Reproducible from a clean git clone --recursive on a reference host in about 45 minutes. See QUICKSTART.md for the full sequence.

git clone --recursive https://github.com/zhihuiyuze/OpenHuizeBox.git
cd OpenHuizeBox
powershell -File .\build\install_build_toolchain.ps1
powershell -File .\build\local_build.ps1

Kernel driver

VBoxSup must load for VMs to power on. The installer generates a self-signed CA, signs the driver and all ring-0 modules (VMMR0.r0, VBoxDDR0.r0) with it, installs the CA into LocalMachine trust, and enables Windows test-signing. Reboot once; run build\post_reboot_driver_check.ps1 to confirm.

If you don't want test-signing on, you have three options:

1. Use OpenHuizeBox against an already-installed upstream Oracle VirtualBox driver (you lose OpenHuizeBox-specific kernel extensions but keep the GUI + profile library).
2. Wait for the EV-cert / Microsoft-attested build (planned 0.5.0, undated).
3. Don't install. The hardware-identity profile library and audit scripts work as host-side tooling against your own VirtualBox.

Uninstall

Control Panel → OpenHuizeBox → Uninstall performs a full removal: kernel driver, project CA from LocalMachine stores, scheduled tasks.
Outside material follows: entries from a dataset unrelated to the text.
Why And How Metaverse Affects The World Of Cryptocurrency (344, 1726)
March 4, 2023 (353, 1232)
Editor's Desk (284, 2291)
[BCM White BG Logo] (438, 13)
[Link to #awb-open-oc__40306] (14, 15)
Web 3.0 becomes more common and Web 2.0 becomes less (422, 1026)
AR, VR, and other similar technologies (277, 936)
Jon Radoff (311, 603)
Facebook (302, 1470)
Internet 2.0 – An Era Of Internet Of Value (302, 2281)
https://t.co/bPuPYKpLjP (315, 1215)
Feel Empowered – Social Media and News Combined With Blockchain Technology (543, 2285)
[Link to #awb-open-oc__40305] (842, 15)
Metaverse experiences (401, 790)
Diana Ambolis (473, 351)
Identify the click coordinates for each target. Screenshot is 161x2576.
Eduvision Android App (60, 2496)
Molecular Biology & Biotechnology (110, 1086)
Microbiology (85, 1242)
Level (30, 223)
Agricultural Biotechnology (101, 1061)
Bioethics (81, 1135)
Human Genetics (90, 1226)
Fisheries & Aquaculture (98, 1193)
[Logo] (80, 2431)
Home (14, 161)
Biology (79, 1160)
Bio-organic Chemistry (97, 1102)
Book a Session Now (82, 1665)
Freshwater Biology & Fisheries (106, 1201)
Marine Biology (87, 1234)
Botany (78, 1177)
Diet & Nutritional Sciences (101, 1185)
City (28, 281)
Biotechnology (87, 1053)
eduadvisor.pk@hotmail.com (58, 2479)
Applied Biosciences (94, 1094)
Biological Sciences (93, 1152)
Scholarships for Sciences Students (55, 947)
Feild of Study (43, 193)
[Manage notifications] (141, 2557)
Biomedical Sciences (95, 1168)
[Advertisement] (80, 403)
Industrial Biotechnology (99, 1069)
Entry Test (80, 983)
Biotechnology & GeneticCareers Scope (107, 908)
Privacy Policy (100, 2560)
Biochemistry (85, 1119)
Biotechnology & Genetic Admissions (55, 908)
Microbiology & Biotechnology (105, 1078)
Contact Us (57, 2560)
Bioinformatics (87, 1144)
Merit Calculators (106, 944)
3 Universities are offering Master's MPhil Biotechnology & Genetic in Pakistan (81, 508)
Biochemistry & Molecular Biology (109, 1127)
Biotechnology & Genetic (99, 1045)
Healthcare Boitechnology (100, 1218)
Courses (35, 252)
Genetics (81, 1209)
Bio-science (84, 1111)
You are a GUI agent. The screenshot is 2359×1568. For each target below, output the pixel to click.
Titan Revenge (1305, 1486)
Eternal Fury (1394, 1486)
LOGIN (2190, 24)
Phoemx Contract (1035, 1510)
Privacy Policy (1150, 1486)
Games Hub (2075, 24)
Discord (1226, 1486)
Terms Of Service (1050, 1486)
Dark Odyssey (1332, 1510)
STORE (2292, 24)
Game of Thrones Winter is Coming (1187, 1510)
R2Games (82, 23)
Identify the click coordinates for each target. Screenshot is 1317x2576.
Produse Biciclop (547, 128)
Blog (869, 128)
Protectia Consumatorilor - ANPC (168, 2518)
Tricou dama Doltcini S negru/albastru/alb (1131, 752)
VM disk images, captured .pcapng files and applied profiles under your user profile are not touched — delete manually if needed.

Integrity and reproducibility

Every release is produced from a pinned upstream SHA (recorded in UPSTREAM_TRACKING.md) plus the patch set / fork branch frozen at a specific commit. A reproducibility gap is a release blocker.